At first glance, Camp Good Grief looks like any other camp. Drive up on any given day and you will hear five-year-olds giggling with delight as they are chased around by one of the young volunteers. Watch a group of teen girls strut arm in arm and defiantly flick their long hair in unison. But take a closer look and far off in the distance, you will see a small group of therapists, volunteers, and children in a circle under a tree. It is in this “small group” where much of the healing takes place.

“Murder,” “suicide,” and”cancer” float in the air like pollen, uttered by children as young as four years old. My offer of a sympathetic smile, a hug and a juice box were no match for their sadness. I was a fake, and they knew it.  But the kids took comfort from those most equipped to offer it: each other.  Time and again I witnessed an embrace, a kind word or a laugh offered from one grieving child to another. I felt privileged to bear witness to such kindness and confident that my campers would eventually be “OK.”

A few months ago my father died and I learned that “OK” is a relative term.  Is it “OK” for my campers to envy kids with two parents when they have one? Is it “OK” to watch someone they love die when you haven’t even graduated middle school, had a first kiss or bought a training bra? Is it “OK” to lose a sibling when they are only six years old?  I know that most of my campers will grow up, fall in love, and have families of their own: but it will never be “OK.”
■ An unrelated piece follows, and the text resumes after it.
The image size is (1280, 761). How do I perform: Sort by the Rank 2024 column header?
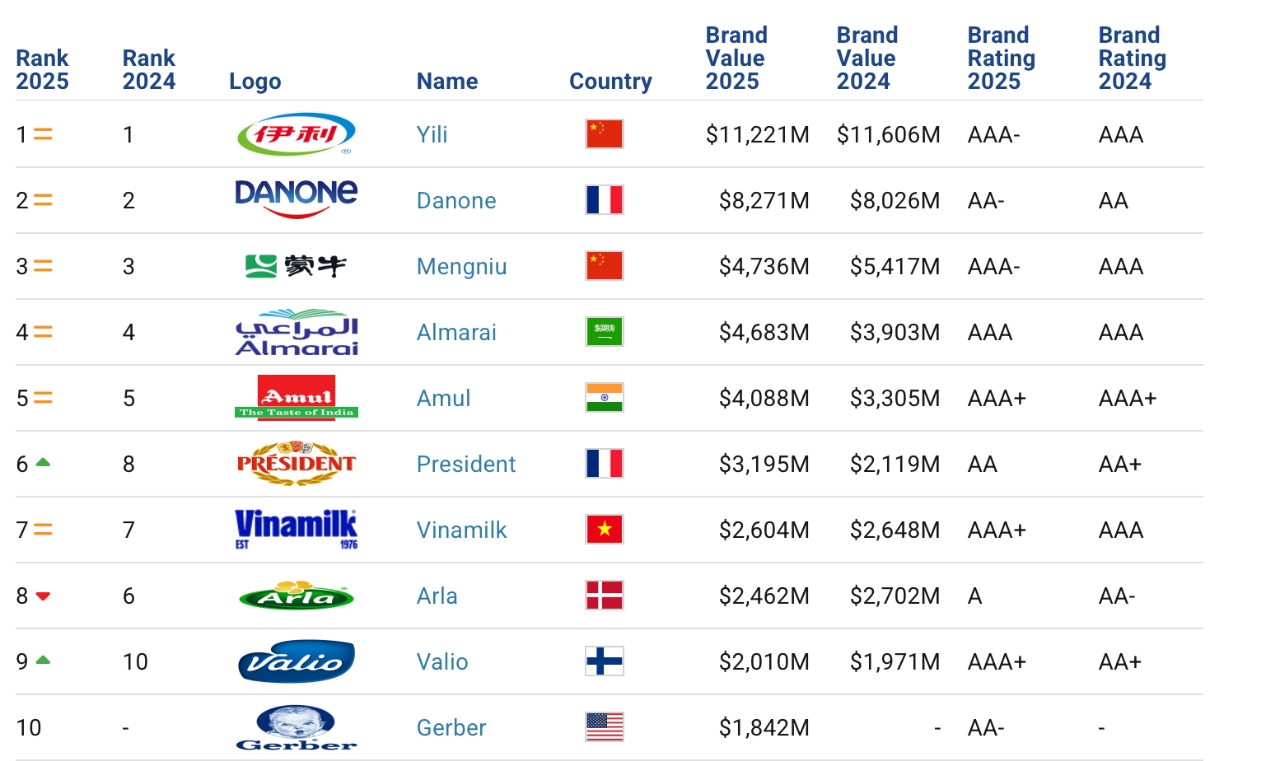tap(149, 70)
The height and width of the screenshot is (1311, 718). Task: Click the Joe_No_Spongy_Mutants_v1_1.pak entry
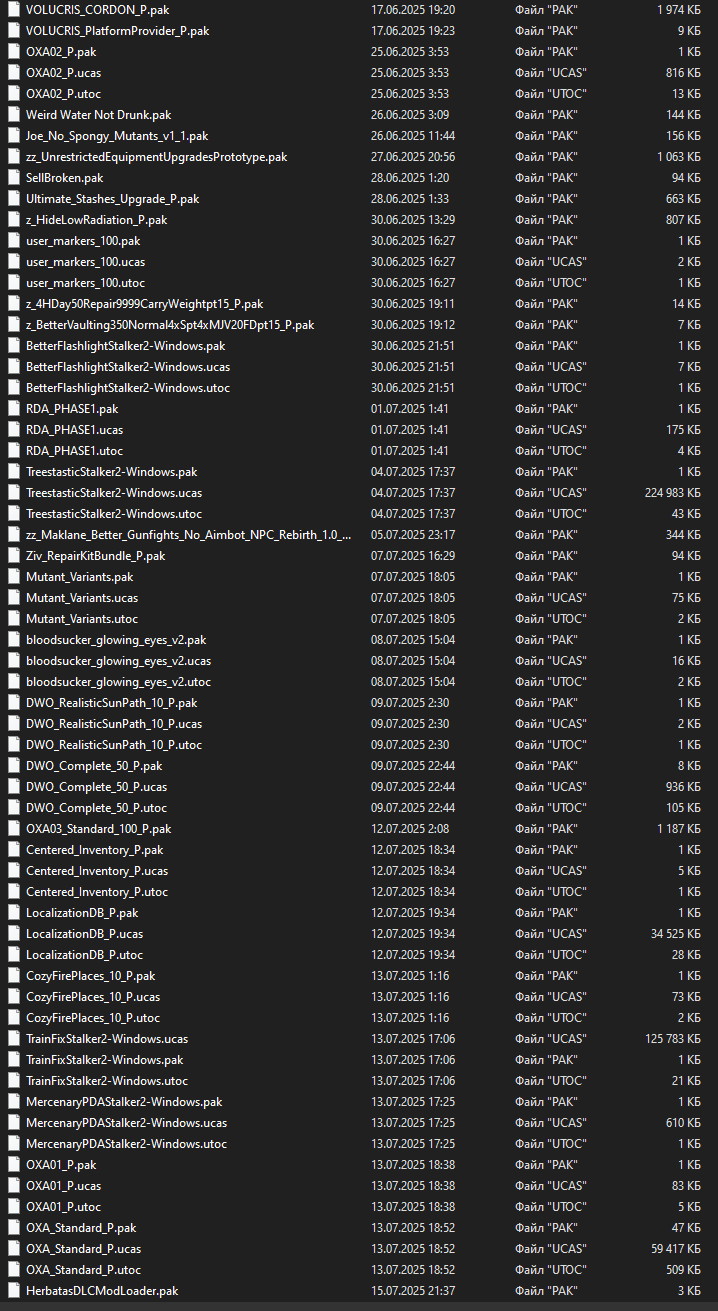[x=359, y=136]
I went to camp to be “of use” to a group of grieving children and found I was unable to offer what they needed. I haven’t been back to camp since my father died. I am still struggling with my own questions.  But I have learned a few things: When I return to Camp Good Grief and a freckled face little boy asks “who died in your family?” I will look him in those innocent eyes and say “my dad.”  Perhaps I have earned my place at camp by experiencing the deep sadness that Priscilla Ruffin, director of Camp Good Grief, so movingly calls “the price of love.” I have learned like my young friends, that it is never “OK” to lose someone you love, but that is the way it should be.